**Study material**
====

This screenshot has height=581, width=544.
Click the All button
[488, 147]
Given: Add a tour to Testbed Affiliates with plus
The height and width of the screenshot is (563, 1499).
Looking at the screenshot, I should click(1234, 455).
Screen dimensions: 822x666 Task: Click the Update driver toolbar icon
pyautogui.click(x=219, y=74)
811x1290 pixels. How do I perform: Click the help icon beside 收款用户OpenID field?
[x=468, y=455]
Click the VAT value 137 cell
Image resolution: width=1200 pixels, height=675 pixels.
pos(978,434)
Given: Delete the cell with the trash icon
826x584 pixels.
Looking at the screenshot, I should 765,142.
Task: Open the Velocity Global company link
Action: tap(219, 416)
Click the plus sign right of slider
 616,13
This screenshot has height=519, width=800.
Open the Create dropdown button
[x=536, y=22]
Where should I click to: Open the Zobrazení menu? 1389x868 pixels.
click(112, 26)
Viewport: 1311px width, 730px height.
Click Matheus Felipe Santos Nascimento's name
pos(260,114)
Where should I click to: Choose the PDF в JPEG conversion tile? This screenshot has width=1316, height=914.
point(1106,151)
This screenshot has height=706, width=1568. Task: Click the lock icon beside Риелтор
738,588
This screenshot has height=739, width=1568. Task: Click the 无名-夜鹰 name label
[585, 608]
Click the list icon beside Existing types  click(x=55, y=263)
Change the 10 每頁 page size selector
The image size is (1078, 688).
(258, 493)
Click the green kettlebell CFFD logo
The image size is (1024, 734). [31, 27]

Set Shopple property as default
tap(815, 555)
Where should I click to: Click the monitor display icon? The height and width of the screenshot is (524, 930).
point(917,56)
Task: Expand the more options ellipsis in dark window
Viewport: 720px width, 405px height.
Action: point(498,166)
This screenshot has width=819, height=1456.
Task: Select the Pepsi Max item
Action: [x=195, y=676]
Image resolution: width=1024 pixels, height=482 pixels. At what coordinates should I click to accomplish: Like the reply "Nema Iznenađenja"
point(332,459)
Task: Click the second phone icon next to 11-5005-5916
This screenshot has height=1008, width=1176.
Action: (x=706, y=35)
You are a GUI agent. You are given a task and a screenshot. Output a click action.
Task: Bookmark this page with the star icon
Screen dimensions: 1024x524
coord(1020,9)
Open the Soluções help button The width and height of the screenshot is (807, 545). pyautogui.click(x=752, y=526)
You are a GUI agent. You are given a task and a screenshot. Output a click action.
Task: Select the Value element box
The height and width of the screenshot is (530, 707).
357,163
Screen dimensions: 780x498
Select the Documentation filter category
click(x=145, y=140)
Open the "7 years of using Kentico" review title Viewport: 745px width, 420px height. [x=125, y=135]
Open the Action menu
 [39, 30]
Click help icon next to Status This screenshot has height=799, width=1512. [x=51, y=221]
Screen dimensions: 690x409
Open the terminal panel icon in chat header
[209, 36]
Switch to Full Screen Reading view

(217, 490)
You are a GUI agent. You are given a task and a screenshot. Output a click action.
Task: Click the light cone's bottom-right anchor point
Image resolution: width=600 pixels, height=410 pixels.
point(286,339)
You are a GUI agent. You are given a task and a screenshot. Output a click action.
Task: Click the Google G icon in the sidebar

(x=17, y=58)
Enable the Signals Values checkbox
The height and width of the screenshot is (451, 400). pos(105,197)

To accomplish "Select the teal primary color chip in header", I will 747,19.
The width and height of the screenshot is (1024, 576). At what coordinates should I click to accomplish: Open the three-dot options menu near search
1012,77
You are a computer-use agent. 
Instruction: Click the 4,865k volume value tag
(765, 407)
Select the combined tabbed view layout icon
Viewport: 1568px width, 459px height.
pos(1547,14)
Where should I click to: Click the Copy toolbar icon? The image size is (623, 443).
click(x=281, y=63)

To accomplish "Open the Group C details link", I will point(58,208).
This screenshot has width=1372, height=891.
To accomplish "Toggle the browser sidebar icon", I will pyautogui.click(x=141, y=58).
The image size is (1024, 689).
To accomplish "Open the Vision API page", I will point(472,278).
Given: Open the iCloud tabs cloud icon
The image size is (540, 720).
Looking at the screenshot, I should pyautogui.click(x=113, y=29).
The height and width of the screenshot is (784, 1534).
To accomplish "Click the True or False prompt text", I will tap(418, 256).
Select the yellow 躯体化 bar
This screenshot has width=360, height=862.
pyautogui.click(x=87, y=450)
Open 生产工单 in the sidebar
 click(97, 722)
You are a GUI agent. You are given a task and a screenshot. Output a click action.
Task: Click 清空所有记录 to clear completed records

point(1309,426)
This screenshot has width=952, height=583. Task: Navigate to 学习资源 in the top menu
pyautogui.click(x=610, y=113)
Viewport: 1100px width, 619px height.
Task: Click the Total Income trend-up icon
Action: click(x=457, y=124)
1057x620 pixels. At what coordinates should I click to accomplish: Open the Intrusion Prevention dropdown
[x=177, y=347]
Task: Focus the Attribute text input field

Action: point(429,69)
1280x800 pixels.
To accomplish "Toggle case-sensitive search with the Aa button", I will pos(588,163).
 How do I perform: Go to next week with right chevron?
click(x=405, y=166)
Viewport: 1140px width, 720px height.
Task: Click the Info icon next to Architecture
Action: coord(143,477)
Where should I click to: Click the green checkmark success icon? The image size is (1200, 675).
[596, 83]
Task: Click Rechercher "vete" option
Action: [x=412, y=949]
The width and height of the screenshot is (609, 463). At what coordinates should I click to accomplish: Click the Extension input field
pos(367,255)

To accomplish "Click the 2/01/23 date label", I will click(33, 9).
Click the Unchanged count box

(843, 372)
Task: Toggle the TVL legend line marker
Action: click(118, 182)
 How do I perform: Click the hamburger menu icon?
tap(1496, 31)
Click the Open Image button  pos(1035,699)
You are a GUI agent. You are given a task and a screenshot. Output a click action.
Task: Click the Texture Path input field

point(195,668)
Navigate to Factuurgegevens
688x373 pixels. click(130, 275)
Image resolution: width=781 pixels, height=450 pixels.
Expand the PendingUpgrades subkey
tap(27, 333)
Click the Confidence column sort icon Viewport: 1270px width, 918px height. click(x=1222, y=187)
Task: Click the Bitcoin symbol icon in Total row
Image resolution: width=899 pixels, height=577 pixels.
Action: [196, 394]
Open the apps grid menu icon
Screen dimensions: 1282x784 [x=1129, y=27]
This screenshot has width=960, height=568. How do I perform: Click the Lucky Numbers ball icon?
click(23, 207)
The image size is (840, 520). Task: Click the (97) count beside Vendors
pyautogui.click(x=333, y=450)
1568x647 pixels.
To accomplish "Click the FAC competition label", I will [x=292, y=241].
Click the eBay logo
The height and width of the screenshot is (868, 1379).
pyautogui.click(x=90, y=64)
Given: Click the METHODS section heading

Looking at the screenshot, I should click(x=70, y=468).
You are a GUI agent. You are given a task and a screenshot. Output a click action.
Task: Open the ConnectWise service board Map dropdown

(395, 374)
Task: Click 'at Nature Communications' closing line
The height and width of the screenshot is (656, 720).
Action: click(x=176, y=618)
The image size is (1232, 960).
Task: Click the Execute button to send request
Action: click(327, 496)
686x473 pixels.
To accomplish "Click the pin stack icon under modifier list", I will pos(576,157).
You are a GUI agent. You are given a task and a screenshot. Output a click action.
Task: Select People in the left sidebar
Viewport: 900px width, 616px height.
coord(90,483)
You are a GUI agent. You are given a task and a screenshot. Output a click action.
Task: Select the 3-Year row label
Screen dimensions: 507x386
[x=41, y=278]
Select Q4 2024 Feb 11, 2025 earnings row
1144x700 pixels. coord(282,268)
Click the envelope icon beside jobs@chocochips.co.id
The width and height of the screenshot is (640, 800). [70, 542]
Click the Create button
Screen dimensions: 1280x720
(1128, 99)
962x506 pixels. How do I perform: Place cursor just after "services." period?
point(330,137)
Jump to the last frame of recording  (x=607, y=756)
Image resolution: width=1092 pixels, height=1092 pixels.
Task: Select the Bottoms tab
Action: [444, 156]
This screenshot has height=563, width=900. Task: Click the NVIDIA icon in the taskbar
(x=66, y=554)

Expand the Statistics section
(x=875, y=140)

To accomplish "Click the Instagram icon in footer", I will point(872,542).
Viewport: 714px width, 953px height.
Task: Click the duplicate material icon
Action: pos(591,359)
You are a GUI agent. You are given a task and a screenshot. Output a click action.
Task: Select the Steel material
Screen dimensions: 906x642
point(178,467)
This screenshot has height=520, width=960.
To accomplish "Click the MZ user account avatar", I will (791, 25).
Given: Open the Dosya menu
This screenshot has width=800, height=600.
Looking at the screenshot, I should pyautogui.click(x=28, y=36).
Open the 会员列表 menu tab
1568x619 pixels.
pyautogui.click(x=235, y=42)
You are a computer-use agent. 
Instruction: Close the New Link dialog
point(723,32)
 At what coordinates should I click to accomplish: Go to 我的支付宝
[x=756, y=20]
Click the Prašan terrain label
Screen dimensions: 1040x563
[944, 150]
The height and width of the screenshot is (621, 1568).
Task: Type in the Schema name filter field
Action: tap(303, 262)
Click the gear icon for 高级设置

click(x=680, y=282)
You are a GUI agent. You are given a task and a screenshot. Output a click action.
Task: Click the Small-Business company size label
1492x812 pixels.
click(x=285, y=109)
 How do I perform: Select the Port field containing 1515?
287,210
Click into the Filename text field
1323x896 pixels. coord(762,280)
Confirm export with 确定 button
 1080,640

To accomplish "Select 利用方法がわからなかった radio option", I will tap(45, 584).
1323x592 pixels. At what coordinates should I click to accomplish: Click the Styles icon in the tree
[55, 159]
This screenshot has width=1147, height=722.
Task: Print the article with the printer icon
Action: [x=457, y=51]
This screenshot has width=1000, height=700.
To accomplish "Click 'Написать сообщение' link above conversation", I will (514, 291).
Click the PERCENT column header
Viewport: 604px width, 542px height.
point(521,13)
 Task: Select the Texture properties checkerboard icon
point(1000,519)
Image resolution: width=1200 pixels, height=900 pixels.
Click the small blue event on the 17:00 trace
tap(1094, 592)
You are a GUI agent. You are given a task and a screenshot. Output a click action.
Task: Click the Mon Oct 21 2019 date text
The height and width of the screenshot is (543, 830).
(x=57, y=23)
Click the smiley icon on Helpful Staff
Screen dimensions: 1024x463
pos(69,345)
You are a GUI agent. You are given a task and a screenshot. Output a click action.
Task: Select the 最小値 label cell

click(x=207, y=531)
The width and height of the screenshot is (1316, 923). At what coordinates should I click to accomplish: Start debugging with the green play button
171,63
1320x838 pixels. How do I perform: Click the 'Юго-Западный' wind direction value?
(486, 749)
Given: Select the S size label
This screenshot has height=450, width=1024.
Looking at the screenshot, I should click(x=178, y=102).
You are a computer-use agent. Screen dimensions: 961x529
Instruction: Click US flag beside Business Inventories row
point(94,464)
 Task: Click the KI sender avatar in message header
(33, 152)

====

**Requirement**
From the line containing "Task: Click the Mon Oct 21 2019 date text" through the last line of the entries above, print each line exactly as it stands.

**Answer for the task**
Task: Click the Mon Oct 21 2019 date text
The height and width of the screenshot is (543, 830).
(x=57, y=23)
Click the smiley icon on Helpful Staff
Screen dimensions: 1024x463
pos(69,345)
You are a GUI agent. You are given a task and a screenshot. Output a click action.
Task: Select the 最小値 label cell

click(x=207, y=531)
The width and height of the screenshot is (1316, 923). At what coordinates should I click to accomplish: Start debugging with the green play button
171,63
1320x838 pixels. How do I perform: Click the 'Юго-Западный' wind direction value?
(486, 749)
Given: Select the S size label
This screenshot has height=450, width=1024.
Looking at the screenshot, I should click(x=178, y=102).
You are a computer-use agent. Screen dimensions: 961x529
Instruction: Click US flag beside Business Inventories row
point(94,464)
 Task: Click the KI sender avatar in message header
(33, 152)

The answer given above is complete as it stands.